A cycle track is a protected bike lane that is often separated from traffic by some sort of buffer. In the case of Minnehaha Avenue, the county was considering a curb between street traffic and bikes. Minnehaha Avenue is set to get a facelift starting in 2015.
Minneapolis Bicycle Coalition Executive Director Ethan Fawley said the county told him two days ago that they had decided against the cycle track in favor of a painted bike lane similar to what’s on Minnehaha right now.
“We’re disappointed about that,” Fawley said. “We had a conversation with them about designing the on-street bike lane the best it can be, but we know that based on the conversations we had and the public involvement in the process that there was really a lot of support and interest for a protected bike lane.”
The bicycling advocates attended public input meetings held by the county in July, and Fawley said about 900 people sent postcards to the county in favor of the cycle track.

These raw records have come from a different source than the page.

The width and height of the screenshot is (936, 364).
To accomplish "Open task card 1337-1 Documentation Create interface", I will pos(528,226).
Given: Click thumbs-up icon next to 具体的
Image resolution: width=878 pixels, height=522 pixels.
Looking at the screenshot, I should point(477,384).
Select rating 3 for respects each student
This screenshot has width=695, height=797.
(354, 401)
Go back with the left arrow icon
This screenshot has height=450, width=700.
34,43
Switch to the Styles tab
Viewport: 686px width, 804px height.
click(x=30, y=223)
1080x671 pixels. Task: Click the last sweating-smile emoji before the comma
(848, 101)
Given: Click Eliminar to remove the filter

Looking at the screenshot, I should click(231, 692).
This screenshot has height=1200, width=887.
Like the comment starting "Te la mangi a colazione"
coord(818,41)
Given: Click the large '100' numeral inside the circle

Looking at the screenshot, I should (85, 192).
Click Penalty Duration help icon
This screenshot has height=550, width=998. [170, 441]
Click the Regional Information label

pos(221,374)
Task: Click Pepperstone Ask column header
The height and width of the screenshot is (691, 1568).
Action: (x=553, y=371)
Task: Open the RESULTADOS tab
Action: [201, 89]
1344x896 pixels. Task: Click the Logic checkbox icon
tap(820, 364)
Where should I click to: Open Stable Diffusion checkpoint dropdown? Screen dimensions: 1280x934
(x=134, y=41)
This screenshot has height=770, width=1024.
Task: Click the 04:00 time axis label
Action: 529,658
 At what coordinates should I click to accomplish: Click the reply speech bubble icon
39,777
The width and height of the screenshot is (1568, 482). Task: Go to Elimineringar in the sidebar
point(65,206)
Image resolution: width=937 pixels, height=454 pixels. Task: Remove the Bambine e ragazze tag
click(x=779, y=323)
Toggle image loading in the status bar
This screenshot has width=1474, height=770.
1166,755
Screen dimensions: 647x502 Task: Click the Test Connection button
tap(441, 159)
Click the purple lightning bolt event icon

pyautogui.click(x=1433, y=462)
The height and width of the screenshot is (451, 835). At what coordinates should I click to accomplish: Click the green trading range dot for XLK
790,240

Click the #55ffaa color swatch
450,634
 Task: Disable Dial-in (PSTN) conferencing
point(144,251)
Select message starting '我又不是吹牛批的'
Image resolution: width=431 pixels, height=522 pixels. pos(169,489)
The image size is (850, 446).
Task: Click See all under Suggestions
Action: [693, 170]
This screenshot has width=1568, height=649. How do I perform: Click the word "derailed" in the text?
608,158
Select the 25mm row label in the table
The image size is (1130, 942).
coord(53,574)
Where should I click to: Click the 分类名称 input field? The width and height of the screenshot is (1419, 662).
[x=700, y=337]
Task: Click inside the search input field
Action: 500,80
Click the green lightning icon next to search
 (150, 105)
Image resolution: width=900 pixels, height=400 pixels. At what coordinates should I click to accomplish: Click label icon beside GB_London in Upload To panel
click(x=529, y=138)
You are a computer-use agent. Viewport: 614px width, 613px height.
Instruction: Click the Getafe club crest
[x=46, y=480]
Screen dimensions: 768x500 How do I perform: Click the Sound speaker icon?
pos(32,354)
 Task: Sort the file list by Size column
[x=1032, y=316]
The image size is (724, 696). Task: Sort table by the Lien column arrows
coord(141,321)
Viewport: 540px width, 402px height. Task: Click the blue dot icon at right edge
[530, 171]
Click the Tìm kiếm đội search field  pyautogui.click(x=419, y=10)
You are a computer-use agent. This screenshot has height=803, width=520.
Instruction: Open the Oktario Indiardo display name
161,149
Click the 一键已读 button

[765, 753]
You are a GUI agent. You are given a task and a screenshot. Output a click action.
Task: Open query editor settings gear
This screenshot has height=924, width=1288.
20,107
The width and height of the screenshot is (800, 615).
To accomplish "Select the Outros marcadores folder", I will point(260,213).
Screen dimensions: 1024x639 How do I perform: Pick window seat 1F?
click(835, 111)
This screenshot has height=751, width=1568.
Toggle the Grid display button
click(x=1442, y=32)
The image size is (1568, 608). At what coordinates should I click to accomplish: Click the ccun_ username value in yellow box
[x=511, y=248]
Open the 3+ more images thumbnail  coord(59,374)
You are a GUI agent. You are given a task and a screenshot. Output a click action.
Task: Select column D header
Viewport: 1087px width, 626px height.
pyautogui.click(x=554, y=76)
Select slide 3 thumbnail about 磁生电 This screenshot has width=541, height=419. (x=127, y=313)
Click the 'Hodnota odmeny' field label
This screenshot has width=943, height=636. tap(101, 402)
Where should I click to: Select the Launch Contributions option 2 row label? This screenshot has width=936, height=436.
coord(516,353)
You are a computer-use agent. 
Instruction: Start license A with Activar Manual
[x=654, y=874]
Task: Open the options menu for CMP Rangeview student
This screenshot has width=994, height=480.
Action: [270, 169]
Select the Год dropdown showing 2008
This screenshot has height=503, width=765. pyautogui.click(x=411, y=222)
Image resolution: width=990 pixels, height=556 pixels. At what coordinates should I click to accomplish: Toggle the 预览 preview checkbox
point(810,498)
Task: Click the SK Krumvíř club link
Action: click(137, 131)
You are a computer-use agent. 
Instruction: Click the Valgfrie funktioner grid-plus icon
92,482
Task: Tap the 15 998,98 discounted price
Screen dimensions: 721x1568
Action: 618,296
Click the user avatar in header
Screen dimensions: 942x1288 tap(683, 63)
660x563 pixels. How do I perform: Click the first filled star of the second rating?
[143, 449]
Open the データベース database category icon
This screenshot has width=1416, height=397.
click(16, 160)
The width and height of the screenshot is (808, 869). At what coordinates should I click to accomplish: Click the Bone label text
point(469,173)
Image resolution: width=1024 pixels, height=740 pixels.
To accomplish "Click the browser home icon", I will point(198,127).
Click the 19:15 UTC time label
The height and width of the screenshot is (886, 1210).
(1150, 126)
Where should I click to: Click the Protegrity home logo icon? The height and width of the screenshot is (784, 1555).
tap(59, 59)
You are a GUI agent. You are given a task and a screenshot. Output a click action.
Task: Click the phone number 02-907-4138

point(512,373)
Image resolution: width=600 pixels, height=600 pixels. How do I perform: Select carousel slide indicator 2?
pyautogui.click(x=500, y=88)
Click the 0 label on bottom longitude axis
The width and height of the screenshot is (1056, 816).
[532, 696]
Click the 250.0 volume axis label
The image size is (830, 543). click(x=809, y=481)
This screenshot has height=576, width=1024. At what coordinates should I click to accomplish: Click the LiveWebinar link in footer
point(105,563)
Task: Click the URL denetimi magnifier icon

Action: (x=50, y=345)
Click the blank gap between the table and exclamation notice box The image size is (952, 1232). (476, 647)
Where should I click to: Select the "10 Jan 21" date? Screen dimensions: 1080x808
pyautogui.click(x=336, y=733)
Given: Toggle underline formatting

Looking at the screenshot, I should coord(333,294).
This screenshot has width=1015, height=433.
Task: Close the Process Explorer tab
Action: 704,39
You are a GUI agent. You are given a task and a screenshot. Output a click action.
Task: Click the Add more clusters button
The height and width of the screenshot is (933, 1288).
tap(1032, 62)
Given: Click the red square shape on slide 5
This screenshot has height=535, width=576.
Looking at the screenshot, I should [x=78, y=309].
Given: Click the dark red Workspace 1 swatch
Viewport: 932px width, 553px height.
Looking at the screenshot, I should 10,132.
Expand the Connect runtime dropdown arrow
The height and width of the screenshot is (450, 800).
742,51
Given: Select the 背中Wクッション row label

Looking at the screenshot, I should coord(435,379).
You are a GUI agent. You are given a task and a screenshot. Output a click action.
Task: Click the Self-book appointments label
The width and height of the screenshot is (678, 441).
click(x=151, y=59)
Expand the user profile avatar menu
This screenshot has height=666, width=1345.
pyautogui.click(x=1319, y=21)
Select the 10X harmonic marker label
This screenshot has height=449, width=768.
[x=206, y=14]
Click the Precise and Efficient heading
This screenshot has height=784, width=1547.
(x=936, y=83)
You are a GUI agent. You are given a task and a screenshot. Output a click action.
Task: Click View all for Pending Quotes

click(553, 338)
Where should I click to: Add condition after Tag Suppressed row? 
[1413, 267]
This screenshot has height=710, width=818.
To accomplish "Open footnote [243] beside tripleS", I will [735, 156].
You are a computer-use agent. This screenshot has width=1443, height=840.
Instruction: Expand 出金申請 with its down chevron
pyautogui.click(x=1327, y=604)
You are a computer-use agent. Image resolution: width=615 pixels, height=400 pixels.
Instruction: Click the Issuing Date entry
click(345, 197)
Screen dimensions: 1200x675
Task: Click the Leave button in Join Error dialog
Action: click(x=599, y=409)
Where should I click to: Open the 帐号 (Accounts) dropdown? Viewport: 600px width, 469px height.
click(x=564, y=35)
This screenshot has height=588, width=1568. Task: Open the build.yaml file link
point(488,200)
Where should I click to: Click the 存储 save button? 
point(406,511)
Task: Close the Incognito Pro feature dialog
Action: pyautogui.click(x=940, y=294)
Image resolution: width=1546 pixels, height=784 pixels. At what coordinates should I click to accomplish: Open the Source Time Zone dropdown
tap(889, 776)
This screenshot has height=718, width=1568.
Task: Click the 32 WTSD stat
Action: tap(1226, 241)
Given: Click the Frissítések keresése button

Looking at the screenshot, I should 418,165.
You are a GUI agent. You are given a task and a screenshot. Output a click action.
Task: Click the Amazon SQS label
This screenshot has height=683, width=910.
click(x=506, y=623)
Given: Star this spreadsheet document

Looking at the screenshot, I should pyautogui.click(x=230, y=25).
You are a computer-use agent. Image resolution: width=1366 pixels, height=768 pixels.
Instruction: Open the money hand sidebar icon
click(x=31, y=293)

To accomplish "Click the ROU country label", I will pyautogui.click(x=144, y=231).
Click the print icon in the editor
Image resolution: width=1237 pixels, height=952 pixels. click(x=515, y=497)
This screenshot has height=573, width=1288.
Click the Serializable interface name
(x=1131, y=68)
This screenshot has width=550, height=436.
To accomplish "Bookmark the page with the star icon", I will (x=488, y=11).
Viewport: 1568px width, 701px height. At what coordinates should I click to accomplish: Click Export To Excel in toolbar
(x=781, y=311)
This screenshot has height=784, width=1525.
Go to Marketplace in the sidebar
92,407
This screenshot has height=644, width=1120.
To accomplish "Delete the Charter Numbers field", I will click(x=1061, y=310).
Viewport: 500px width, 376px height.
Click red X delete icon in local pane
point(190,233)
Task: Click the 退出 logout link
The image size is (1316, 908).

Fawley said the county’s public process didn’t seem as responsive as it has on other projects. His organization was unhappy with the engineers’ proposed plan for the cycle track, which included taking down some boulevard trees and the loss of some parking spaces.
“We were supportive of a protected bike lane on Minnehaha, very supportive, but we wanted it to be designed right so it would be a good asset for the community for the next 50-60 years,” Fawley said. “We really wanted a protected bike lane design that would have no impacts on trees, no impacts on parking, no impacts on traffic.”
The group lobbied unsuccessfully for the county to consult with engineers experienced with cycle tracks. The engineers working on the Minnehaha Avenue reconstruction project didn’t immediately respond to a request for comment.
Nicole Nafziger, who lives near Lake Nokomis regularly uses Minnehaha to get to grocery stores in the Seward neighborhood. Her children, six-year-old Linus and four-year-old Freya, often accompany her.
“My son is an independent rider but he’s not allowed to ride on Minnehaha by himself,” Nafziger said. “We do not perceive that’s a safe place for him to ride — it’s too busy a road for us to feel comfortable for him to ride on.”
Nafziger is disappointed by the decision not to build the cycle track, but she said the plan for bike lanes will be a big improvement over the situation for bicyclists on Minnehaha Avenue now.
And bicyclists may have something to celebrate. A cycle track is being considered for Washington Avenue when it’s reconstructed in 2014.
The county is holding informational meetings to explain their plans for Minnehaha Avenue this coming Monday and Wednesday evenings at Minnehaha Communion Lutheran Church.